In Windows I noticed that executable files that I created in the working directory required an absolute path name. So I recommend using absolute path names (the scripting variable workingDir will contain the drive letter and directory part of the absolute path name).
To execute a .BAT file in Windows, give its full name. You can omit .EXE, but not .BAT.
The CMD command can be used to access commands normally executed by the shell. For example:

CMD /c ERASE /q foo.class

If you use Microsoft's Developer Studio, the command CL -GX seems to work well for running the compiler (use the -c option to suppress linking).
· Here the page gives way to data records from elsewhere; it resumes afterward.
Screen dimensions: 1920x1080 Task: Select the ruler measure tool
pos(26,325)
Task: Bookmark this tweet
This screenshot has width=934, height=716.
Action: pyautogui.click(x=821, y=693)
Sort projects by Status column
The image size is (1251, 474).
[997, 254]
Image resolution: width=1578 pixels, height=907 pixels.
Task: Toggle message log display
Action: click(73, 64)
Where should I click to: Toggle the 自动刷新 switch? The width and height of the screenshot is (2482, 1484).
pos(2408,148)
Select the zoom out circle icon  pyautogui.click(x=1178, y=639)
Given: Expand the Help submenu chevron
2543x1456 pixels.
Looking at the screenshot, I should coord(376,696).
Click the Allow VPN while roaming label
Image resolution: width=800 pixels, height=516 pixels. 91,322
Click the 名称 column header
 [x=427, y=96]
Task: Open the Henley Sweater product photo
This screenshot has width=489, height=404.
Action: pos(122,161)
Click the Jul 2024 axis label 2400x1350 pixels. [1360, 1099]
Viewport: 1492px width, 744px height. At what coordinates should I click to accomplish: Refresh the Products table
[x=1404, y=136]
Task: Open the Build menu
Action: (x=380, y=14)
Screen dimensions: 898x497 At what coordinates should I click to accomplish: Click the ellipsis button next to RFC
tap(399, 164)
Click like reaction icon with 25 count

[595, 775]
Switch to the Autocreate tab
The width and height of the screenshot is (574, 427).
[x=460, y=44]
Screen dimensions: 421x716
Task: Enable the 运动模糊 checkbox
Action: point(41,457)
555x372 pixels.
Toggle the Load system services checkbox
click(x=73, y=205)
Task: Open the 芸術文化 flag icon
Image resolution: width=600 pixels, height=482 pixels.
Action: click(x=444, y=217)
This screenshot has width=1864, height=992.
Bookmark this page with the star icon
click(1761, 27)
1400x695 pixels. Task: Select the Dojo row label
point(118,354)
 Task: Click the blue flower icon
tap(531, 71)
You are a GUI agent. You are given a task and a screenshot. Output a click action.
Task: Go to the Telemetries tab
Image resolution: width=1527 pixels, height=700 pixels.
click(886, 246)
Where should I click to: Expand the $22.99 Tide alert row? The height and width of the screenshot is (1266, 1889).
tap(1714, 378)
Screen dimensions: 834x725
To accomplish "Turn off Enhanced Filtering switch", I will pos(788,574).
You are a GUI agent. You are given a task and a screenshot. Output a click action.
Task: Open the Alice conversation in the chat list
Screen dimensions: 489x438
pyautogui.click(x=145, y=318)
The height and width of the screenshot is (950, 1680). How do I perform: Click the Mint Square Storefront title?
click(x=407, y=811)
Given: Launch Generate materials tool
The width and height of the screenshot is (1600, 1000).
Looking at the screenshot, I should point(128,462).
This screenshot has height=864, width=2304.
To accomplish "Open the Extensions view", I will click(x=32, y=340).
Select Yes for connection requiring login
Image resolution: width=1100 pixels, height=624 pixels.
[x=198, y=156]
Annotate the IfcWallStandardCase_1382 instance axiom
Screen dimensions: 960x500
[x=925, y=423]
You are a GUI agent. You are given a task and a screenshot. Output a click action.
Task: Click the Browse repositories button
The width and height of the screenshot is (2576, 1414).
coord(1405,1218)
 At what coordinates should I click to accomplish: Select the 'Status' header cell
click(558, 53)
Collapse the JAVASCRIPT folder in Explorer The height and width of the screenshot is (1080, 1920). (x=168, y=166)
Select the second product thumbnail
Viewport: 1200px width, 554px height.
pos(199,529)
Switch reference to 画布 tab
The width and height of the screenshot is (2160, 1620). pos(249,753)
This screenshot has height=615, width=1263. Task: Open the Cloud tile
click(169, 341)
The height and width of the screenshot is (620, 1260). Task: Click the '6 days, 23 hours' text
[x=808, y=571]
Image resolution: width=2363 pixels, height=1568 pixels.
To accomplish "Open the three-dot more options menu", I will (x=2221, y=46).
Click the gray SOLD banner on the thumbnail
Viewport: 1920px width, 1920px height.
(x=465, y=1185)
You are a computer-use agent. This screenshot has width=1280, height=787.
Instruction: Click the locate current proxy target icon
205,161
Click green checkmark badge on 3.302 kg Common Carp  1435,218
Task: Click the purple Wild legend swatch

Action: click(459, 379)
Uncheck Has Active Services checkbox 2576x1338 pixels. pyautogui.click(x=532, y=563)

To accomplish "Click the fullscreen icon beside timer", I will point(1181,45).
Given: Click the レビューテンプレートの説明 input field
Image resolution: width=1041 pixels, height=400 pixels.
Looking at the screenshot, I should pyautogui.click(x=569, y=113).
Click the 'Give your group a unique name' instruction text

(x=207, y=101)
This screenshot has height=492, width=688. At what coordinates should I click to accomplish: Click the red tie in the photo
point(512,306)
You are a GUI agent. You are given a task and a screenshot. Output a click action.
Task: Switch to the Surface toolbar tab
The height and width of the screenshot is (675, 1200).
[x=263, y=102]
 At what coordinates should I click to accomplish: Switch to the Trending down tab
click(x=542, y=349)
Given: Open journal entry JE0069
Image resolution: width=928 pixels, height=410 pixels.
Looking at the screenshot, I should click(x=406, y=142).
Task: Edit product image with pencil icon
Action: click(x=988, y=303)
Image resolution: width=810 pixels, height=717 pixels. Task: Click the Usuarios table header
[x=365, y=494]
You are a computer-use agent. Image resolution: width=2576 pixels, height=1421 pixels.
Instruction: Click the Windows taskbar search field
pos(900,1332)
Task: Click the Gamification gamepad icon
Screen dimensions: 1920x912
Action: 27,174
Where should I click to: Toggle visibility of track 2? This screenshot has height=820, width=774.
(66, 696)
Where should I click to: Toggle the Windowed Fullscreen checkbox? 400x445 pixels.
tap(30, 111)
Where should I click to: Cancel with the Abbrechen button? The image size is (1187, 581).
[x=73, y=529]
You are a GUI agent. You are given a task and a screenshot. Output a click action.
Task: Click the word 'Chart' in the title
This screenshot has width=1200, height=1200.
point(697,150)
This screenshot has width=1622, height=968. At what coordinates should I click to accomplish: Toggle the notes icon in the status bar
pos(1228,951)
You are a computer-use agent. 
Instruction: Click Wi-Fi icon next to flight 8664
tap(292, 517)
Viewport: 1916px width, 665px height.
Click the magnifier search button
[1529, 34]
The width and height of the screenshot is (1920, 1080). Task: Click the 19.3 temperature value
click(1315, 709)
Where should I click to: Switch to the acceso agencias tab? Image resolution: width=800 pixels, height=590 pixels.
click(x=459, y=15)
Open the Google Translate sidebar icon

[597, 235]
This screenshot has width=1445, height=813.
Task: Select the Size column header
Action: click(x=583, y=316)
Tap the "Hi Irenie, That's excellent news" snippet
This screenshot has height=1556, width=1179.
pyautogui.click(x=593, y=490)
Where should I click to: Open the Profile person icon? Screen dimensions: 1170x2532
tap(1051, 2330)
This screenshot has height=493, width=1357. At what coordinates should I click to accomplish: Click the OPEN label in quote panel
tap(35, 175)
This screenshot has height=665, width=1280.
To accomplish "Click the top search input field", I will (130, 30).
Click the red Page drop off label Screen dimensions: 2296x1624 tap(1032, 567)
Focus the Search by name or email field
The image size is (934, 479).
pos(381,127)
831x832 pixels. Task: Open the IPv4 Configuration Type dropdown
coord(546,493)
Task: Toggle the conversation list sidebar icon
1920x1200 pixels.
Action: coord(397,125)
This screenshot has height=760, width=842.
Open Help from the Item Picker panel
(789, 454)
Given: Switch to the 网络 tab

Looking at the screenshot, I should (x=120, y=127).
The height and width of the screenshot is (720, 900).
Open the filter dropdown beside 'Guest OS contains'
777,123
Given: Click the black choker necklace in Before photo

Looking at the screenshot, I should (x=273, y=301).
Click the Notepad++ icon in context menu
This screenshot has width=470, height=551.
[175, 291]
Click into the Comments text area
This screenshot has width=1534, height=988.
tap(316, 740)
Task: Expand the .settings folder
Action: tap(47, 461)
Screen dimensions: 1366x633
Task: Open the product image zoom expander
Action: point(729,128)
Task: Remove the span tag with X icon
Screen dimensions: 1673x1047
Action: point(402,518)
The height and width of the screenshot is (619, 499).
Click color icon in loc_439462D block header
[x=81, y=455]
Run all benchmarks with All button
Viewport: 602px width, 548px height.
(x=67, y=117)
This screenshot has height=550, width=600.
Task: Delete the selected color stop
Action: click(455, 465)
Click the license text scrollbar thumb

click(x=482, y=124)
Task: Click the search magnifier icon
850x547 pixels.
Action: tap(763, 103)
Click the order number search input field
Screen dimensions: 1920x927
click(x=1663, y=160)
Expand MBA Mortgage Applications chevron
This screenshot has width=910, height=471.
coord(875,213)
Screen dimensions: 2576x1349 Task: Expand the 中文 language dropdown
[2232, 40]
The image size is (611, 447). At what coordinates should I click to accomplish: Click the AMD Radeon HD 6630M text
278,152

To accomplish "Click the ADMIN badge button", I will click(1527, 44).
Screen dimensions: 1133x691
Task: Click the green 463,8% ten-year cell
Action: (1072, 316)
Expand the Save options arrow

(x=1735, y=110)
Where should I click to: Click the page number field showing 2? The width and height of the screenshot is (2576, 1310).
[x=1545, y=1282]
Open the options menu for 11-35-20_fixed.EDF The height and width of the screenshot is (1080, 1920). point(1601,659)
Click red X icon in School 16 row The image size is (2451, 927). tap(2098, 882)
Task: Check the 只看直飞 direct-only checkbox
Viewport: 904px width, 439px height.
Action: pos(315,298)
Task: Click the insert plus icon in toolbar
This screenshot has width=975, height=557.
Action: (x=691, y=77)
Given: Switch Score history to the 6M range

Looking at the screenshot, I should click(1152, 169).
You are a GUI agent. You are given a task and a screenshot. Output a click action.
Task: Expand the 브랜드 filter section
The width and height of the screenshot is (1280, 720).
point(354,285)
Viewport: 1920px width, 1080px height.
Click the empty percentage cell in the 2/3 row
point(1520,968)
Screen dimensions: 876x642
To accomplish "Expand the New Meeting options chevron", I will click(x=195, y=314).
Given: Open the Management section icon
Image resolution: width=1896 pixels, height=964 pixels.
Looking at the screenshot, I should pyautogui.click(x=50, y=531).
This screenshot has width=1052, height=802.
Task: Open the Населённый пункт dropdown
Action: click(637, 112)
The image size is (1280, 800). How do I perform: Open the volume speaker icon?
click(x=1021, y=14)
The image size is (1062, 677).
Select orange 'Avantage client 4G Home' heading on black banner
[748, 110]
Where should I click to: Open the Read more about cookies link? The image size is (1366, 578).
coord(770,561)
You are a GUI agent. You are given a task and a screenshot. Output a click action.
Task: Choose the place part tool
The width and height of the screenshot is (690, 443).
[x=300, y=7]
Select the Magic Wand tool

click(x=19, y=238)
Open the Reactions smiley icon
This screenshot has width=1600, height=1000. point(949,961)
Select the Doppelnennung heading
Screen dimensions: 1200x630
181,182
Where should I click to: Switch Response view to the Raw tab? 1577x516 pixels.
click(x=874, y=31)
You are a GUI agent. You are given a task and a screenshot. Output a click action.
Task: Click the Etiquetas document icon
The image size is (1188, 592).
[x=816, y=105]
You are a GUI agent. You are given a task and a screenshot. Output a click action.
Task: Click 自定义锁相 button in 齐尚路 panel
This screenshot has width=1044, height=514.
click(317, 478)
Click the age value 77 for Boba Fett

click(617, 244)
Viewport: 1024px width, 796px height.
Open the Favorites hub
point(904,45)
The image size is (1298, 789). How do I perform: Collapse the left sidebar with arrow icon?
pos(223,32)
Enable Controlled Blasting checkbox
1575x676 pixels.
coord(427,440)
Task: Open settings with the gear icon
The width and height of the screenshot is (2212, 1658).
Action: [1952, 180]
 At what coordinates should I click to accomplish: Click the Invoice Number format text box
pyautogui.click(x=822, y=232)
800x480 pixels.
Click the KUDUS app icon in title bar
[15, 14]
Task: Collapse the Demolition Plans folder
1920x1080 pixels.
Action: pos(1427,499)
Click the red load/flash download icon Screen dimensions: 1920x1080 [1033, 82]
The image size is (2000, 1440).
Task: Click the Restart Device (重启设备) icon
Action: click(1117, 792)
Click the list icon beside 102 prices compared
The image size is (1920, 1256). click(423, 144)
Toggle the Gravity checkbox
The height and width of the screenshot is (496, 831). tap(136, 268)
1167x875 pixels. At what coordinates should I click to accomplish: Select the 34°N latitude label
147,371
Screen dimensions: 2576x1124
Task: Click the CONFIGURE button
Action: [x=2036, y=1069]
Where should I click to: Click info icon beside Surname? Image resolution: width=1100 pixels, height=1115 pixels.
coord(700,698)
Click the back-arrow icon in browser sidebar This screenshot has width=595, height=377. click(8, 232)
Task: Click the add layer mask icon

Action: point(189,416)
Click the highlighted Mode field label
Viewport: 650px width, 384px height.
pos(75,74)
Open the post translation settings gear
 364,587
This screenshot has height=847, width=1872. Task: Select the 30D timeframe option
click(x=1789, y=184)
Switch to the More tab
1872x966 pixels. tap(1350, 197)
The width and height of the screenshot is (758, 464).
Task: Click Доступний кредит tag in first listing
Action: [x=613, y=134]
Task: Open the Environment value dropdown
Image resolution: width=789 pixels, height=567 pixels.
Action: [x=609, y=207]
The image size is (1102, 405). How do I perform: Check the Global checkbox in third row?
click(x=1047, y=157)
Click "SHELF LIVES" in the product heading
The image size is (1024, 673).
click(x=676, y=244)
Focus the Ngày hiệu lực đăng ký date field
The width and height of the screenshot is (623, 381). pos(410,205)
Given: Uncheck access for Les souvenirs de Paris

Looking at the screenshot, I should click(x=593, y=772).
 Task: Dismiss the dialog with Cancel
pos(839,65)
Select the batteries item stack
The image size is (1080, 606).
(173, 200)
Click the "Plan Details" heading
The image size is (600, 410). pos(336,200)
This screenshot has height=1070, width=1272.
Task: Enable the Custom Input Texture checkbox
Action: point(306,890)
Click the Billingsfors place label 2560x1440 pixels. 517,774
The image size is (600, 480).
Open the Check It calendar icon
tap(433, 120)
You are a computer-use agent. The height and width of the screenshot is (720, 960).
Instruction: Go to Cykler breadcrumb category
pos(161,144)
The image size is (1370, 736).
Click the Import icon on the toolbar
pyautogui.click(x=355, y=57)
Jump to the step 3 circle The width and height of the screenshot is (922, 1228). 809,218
Of course you have to make sure that the directory containing CL.EXE is on your PATH environment variable.

Assignment descriptions

Assignments descriptions are kept in files. The recommended suffix for these files is .at2.

To facilitate editing these files, there a GUI editor lets you edit these files. The following fields describe an assignment.

Course Name: This can be whatever you want. It is used only in reporting.
Assignment Name: This can be whatever you want. It is used only in reporting.
Submit Dir: This is the name of the directory under which student submitted files are found. Within this directory there should be one directory for each student. Within those directories the files submitted by the students should be located prior to running the assignment. It is recommended to use the full (absolute) path name for this directory (including drive letter, in Windows).
Marked Dir: This is the name of the directory under which reports should be placed. During a run, Autotest will create a directory for each student within this directory and within that directory it will place the report file and the output file. It is recommended to use the full (absolute) path name for this directory (including drive letter, in Windows).
Working Dir: This is the name of the directory where all the work takes place. Student submitted files are copied here. Object and executable files will usually be created here. The test bench will typically be placed here. It is recommended to use the full (absolute) path name for this directory (including drive letter, in Windows).
Report file: This is the name of the report file created for each student.
Output file: This is the name of the output file created for each student.
Initial Compilation Commands.: The commands here are used to set up the test bench. Typically I use it to compile my test.cpp file to an object file. During a run of an assignment, the initial compilation commands are first run through the script engine using as environment that contains information about the assignment. (See Environments.) They are then sent to the OS.
Report Script: This script is used to compose the report file for each student. The environment is discussed later. (See Environments.)
Output Script: This script is run to produce the output file that is sent to the student. Typically this is where Autotest will put the output captured from the tests, whereas the report file contains just the bare bones pass/fail information. The environment used for this script is the same as that used for the report; so you can assign to variables while writing the report and use those variables while writing the output. (See Environments.)

Part Descriptions

Each assignment is assumed to be made up of 1 to 10 parts. For simple assignments, just use 1 part. The defining characteristic of a part is that either all or none of the tests for a part will be run. Unless all files for a part are present and compilation for the part succeeds, no tests will be run for that part.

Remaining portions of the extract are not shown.